Of course earnings equal to pre-injury earnings are strong evidence of nonim-pairment of earning capacity. However, this is not conclusive. . It is a re-buttable presumption, which may be removed by the various factors referred to above. This Court first held to that effect in Karr v. Armstrong Tire & Rubber Co., supra. Later cases in accord are Elliott v. Ross Carrier Co., 1954, 220 Miss. 86, 70 So.2d 75; Mississippi Products v. Gordy, 1955, 224 Miss. 690, 80 So.2d 793, 797; Port Gibson Veneer & Box Co. v. Brown, 1955, 226 Miss. 127, 83 So.2d 757, 761; Ebasco Services v. Harris, 1956, 227 Miss. 85, 85 So.2d 784; and King v. Westinghouse Electric Corporation, 229 Miss. 830, 92 So.2d 209. See also 58 Am.Jur. Workmen’s Compensation, Sections 284, 285. (230 Miss. at 281, 283, 92 So.2d at 547, 548.)

It is clear from what was said in this case that the presumption may be rebutted by evidence independently showing incapacity as well as by evidence showing that the post-injury earnings are not a reliable basis for estimating earning capacity. We think that there was evidence from which the Commission could have found that claimant had rebutted the presumption by evidence independently showing a loss of capacity, although he did not show that his post-injury earnings were an unreliable basis for estimating capacity. However, we cannot say that there is not substantial evidence to support the finding of the commission that he failed to overcome the presumption.

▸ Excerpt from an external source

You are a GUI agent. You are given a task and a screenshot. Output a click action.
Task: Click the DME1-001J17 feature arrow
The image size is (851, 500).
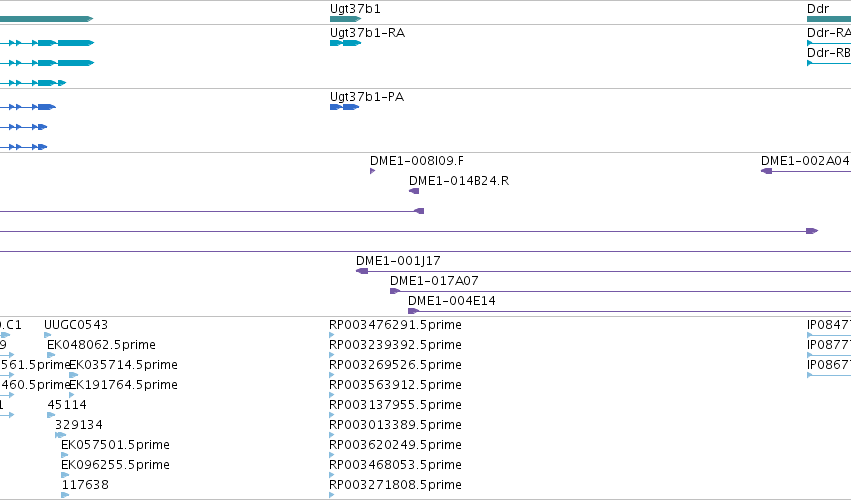(x=362, y=271)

In reaching this decision we have not overlooked the earnest contention of counsel that although claimant has performed the same type of work that he did prior to his injury at the same or higher wages, it is doubtful that he will be able to continue to do so in the future, furthermore, if he loses his present employment for any reason, it will be extremely difficult for him to secure employment on the open labor market because of his heart condition. Of course, one of the problems in comparing wages before and after injury and drawing a presumption therefrom is in fixing the period of time after injury to be considered. The statute fixes the time to be considered before the injury to arrive at the average weekly wage, but does not fix any definite period of time to be considered after injury. The post-injury time considered in this case was about eight months and while claimant has performed his work in a satisfactory manner, there is doubt that he will be physically able to continue to do so. However, Section 6998-09, supra, affords protection by the specific provision that during the continuance of partial disability the commission may on its own motion or upon application of any party in interest reconsider the degree of impairment. The furnishing of medical services and supplies is the payment of compensation for the purpose of tolling any statute of limitations that might apply. Graeber Bros., Inc. v. Taylor, 237 Miss. 691, 115 So. 2d 735 (1959).

Since there is substantial evidence to support the order of the Commission the judgment of the circuit court affirming that order must be and is affirmed.

Affirmed.

GILLESPIE, P. J., and PATTERSON, SMITH and ROBERTSON, JJ., concur.